Click-target data:
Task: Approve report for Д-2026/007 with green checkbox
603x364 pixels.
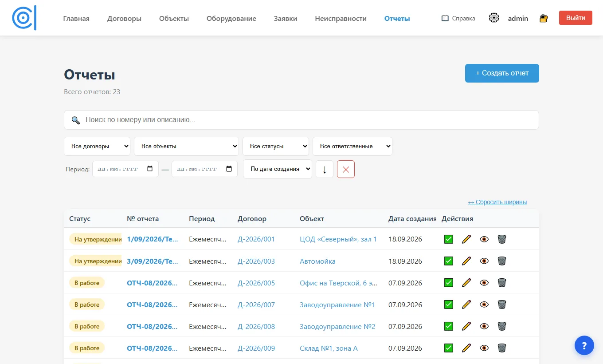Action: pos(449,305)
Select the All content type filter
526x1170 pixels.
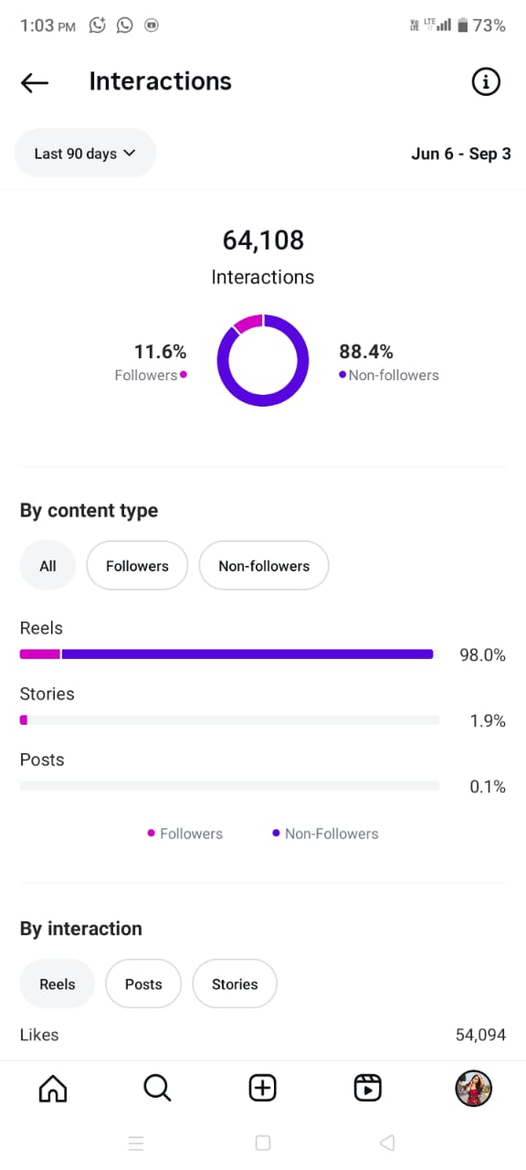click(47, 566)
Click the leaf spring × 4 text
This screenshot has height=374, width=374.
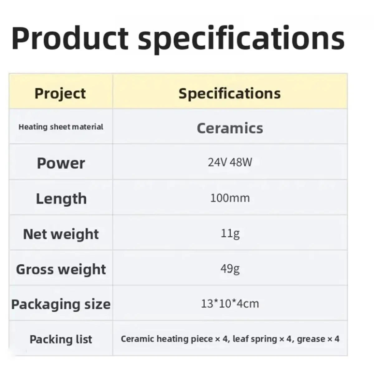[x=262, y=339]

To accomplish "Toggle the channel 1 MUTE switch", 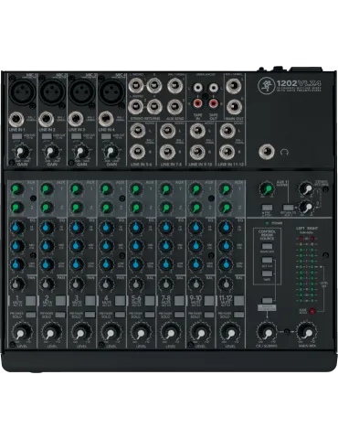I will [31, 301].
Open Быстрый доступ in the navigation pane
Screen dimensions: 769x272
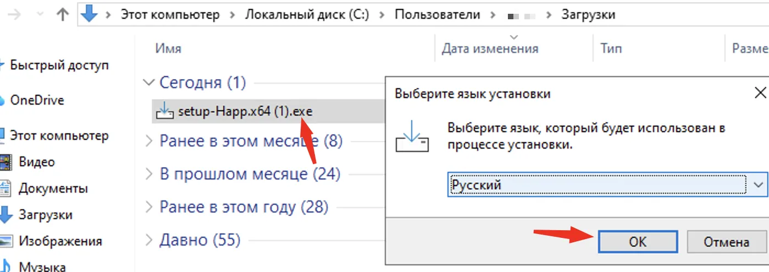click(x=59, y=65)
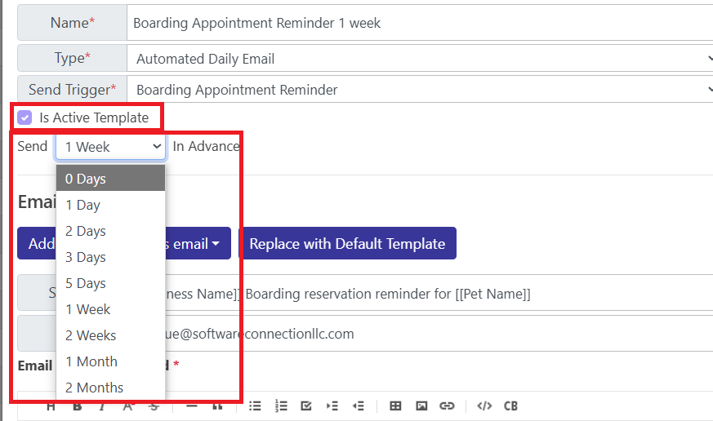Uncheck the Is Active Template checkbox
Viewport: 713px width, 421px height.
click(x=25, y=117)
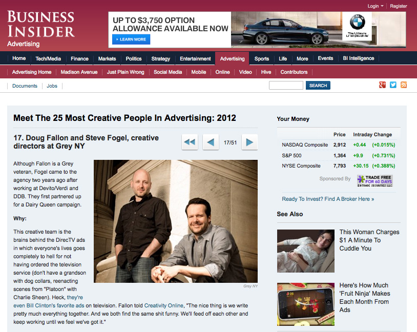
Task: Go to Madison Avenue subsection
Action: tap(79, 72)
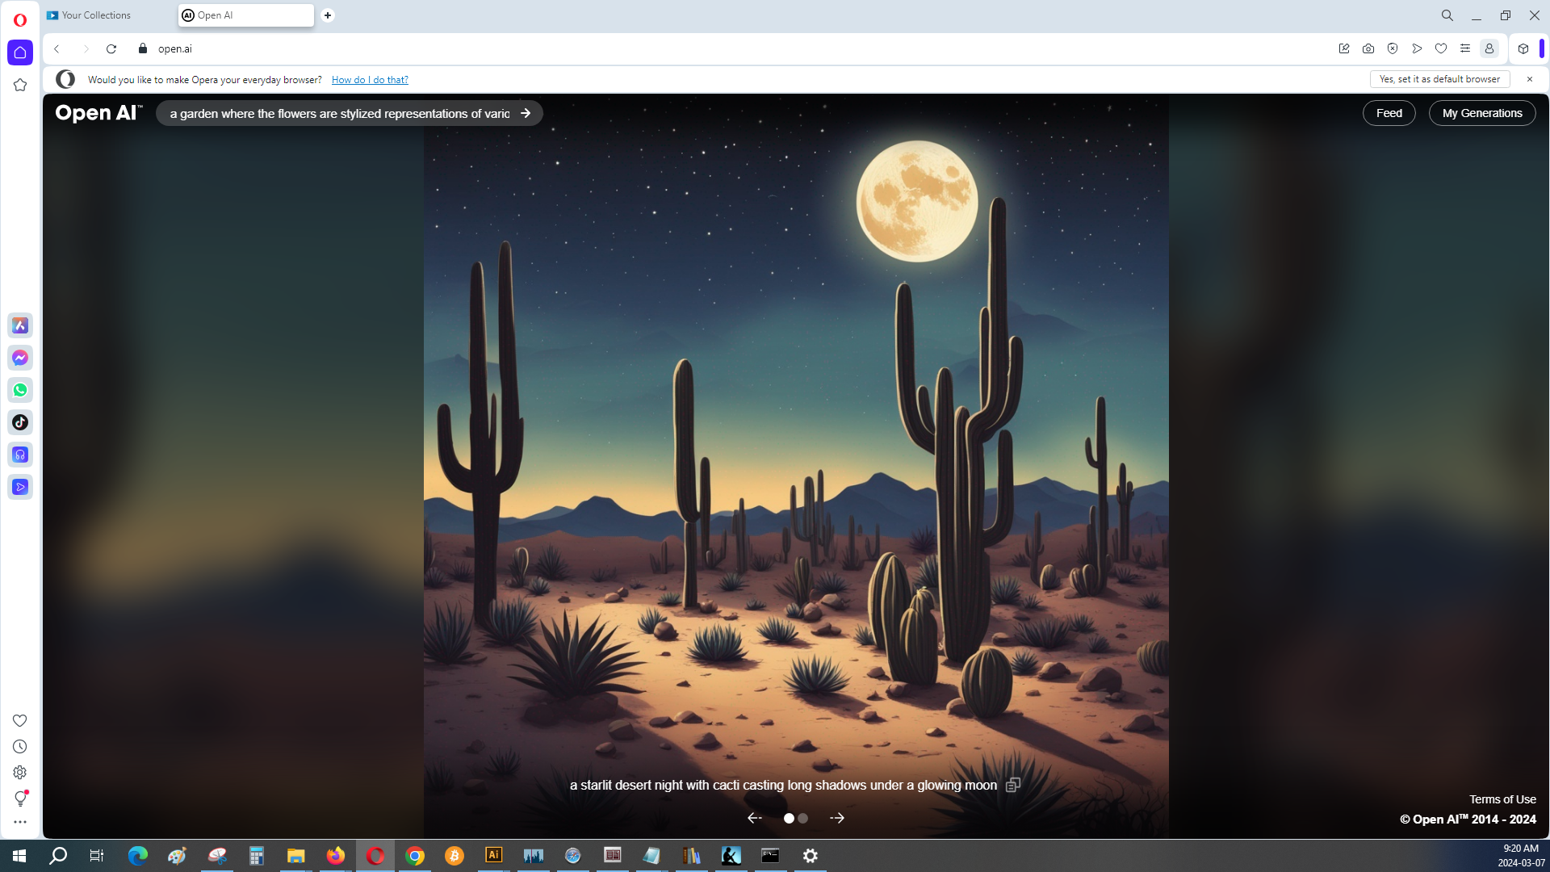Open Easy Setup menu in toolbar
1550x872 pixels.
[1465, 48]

Instruction
Collect every line of the records above that contains the string "width", and treat uppercase and lowercase as different.

Reply
This screenshot has height=374, width=374.
Viewport: 713px width, 421px height.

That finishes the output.